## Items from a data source

= Beginning of Section =

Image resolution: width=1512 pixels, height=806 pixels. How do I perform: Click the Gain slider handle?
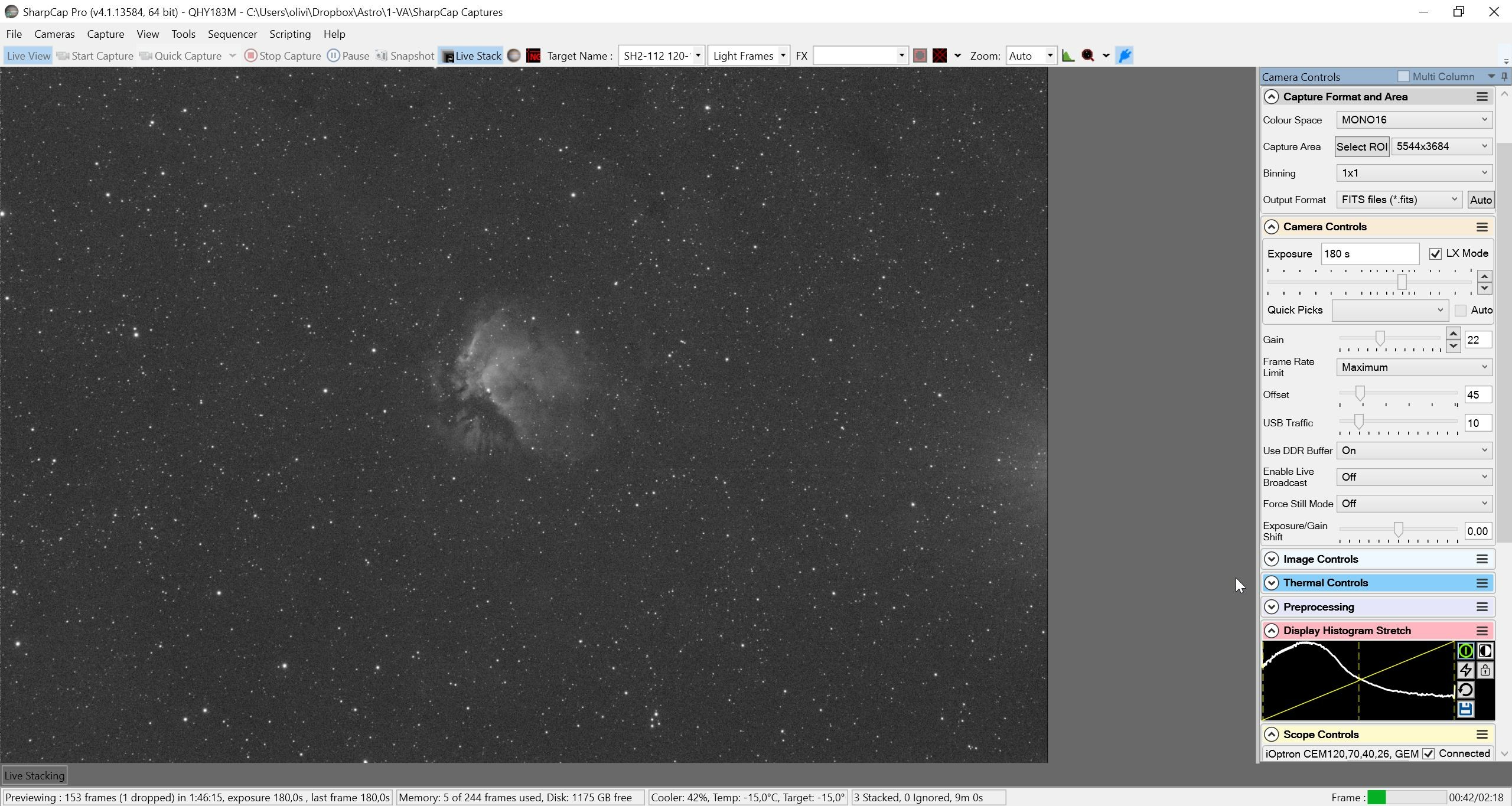1380,338

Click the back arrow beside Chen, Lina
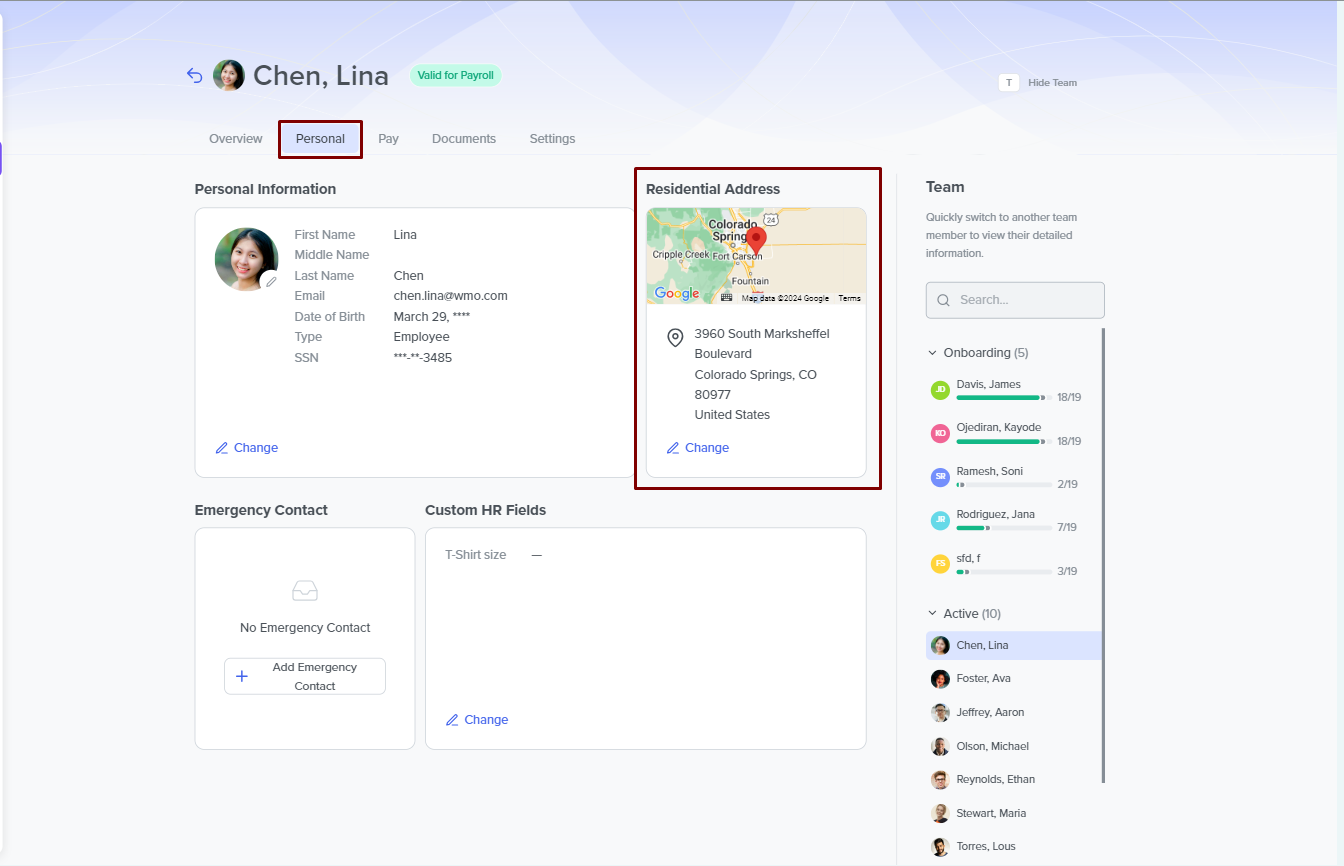(195, 76)
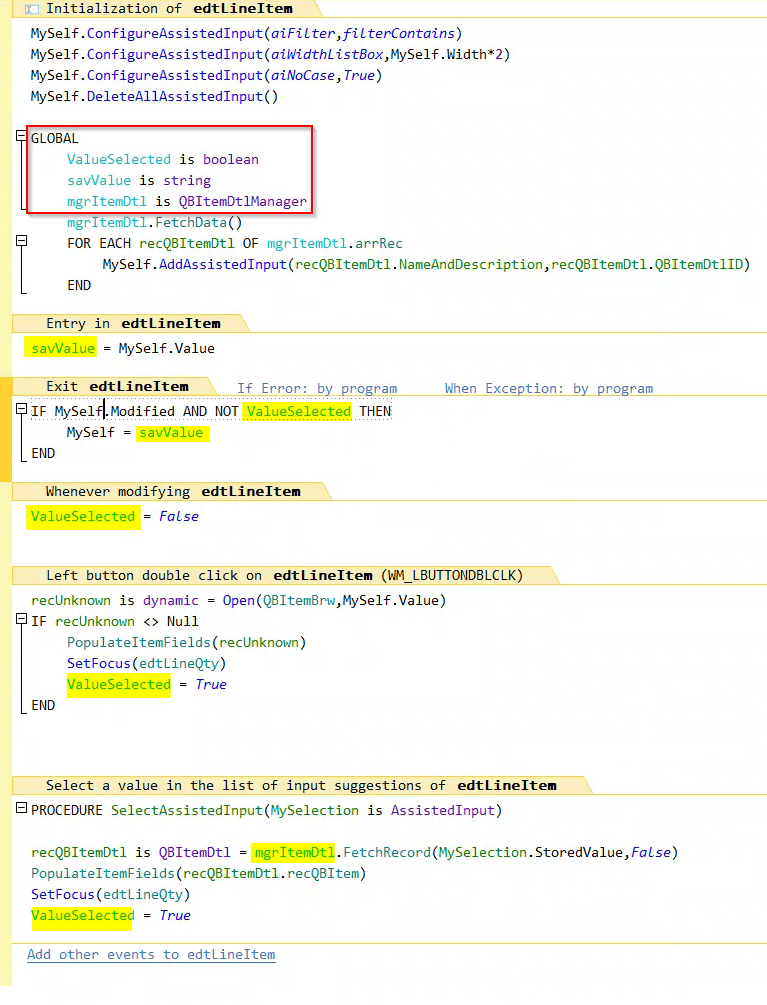This screenshot has height=1005, width=767.
Task: Collapse the FOR EACH recQBItemDtl loop
Action: pos(22,243)
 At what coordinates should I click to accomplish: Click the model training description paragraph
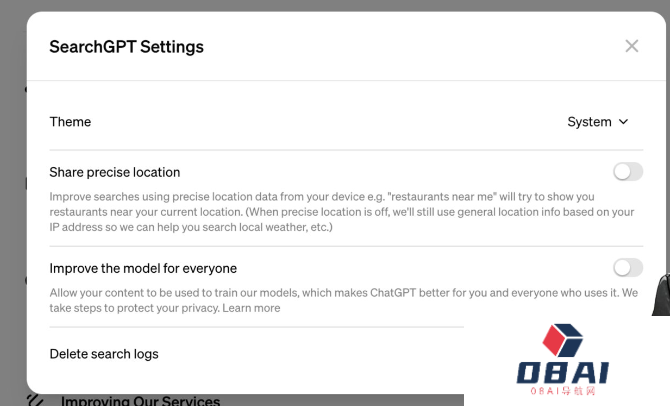click(x=344, y=300)
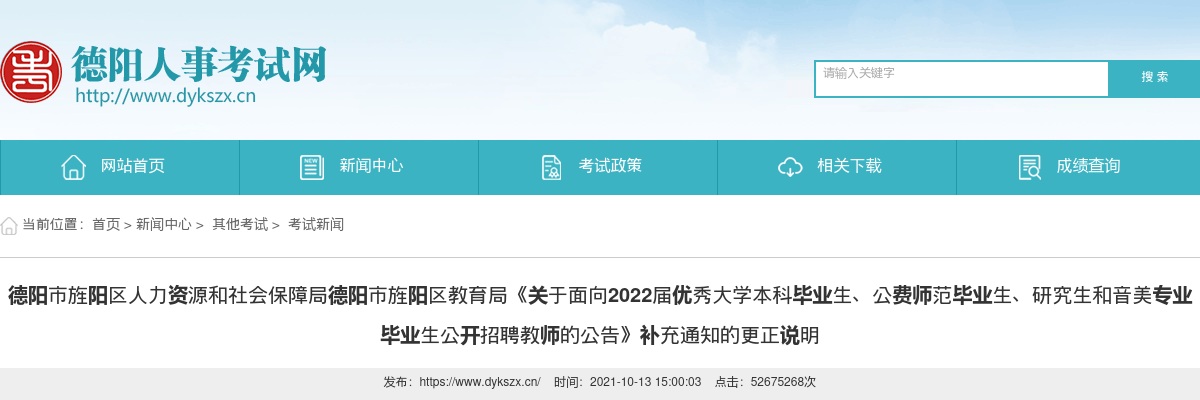Click the house icon in navigation
The height and width of the screenshot is (400, 1200).
pos(73,167)
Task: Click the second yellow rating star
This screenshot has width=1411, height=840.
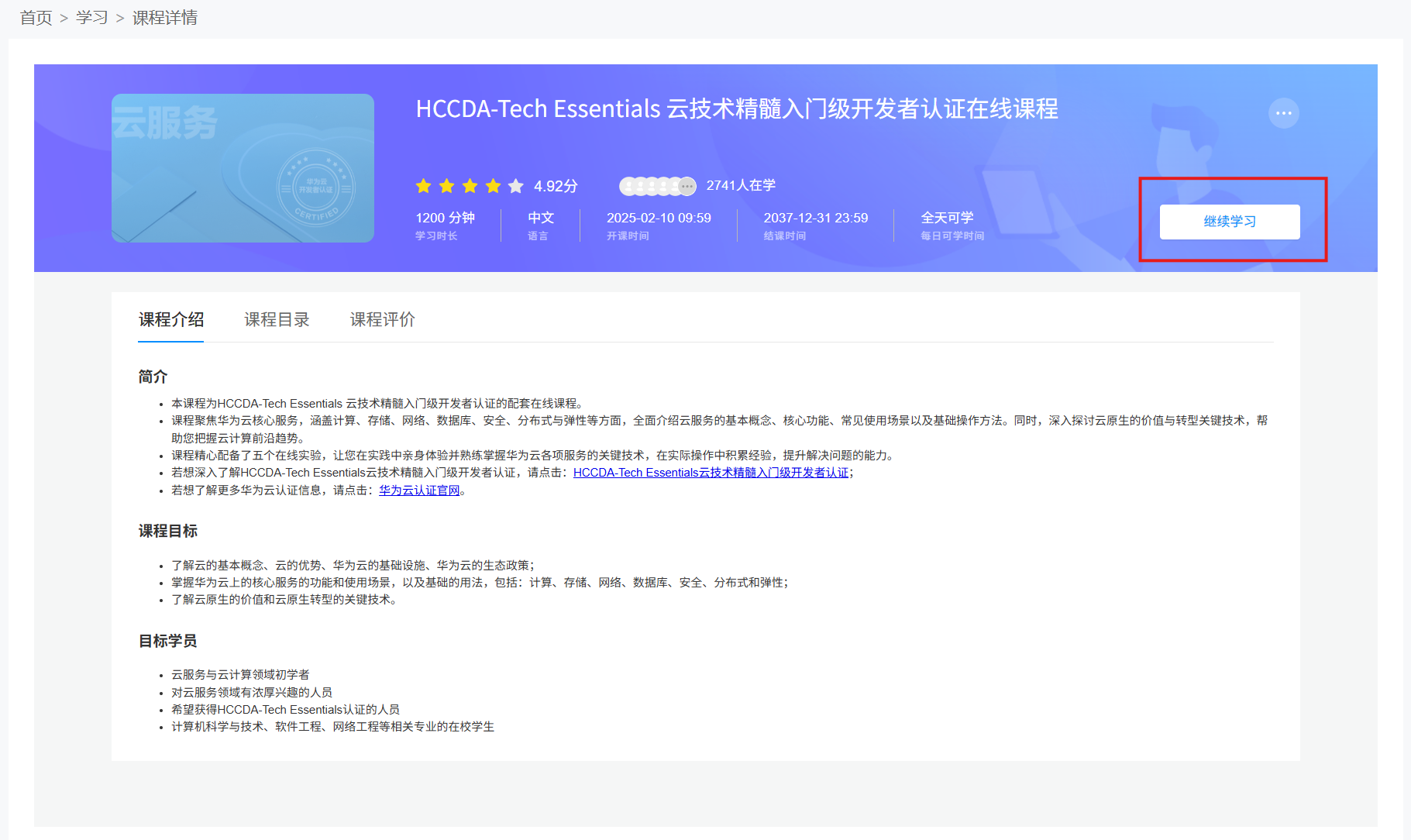Action: click(x=446, y=186)
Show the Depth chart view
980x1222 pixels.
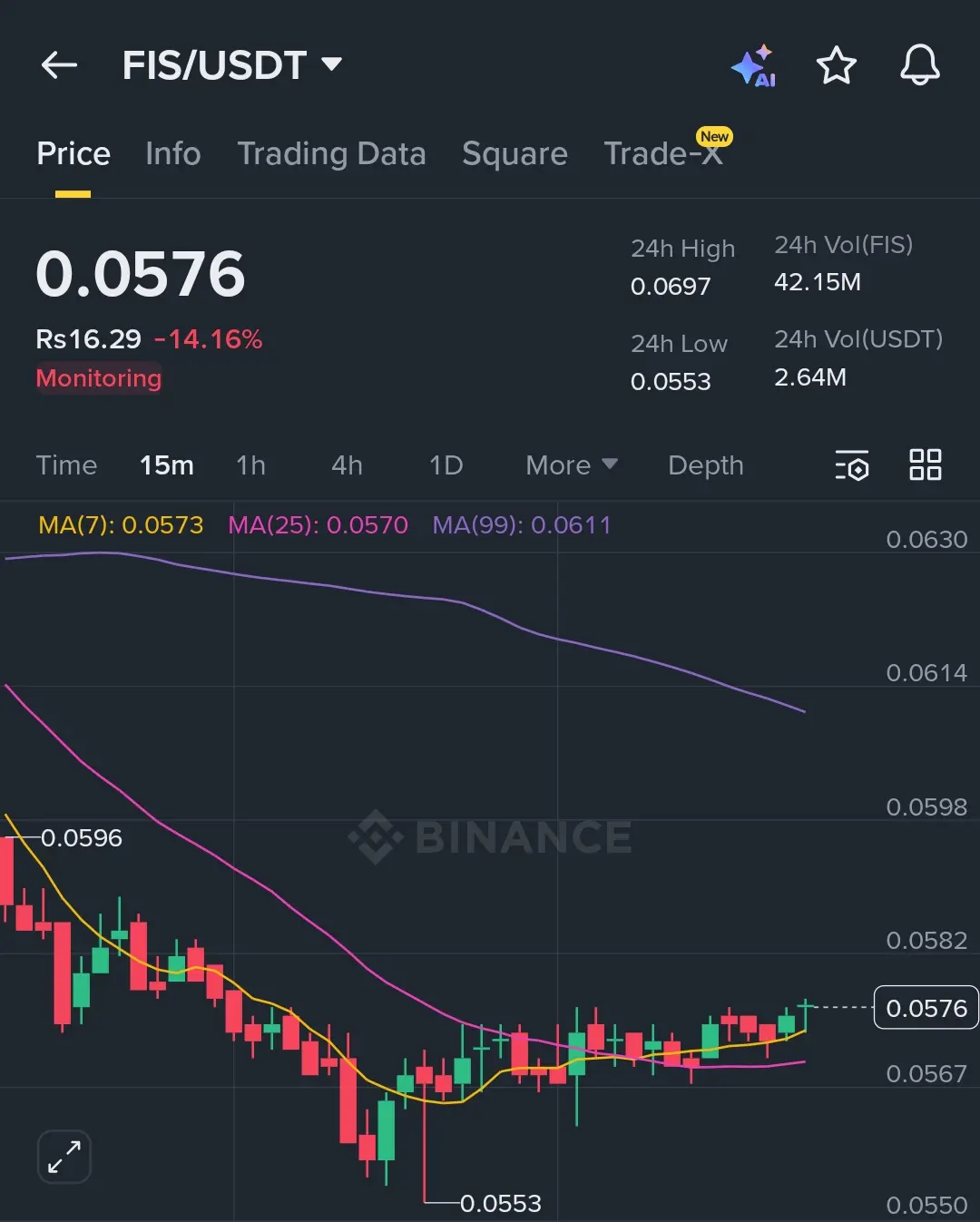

= End of Section =

## Task to complete
Output all data exactly, omitting images.

## Reply to the task
Image resolution: width=1512 pixels, height=806 pixels. How do I perform: Click the Gain slider handle?
1380,338

Click the back arrow beside Chen, Lina
(195, 76)
This screenshot has height=1005, width=767.
Task: Collapse the FOR EACH recQBItemDtl loop
Action: pos(22,243)
 At what coordinates should I click to accomplish: Click the model training description paragraph
click(x=344, y=300)
Click the house icon in navigation
The height and width of the screenshot is (400, 1200).
pos(73,167)
Task: Click the second yellow rating star
This screenshot has width=1411, height=840.
Action: click(x=446, y=186)
Show the Depth chart view
980x1222 pixels.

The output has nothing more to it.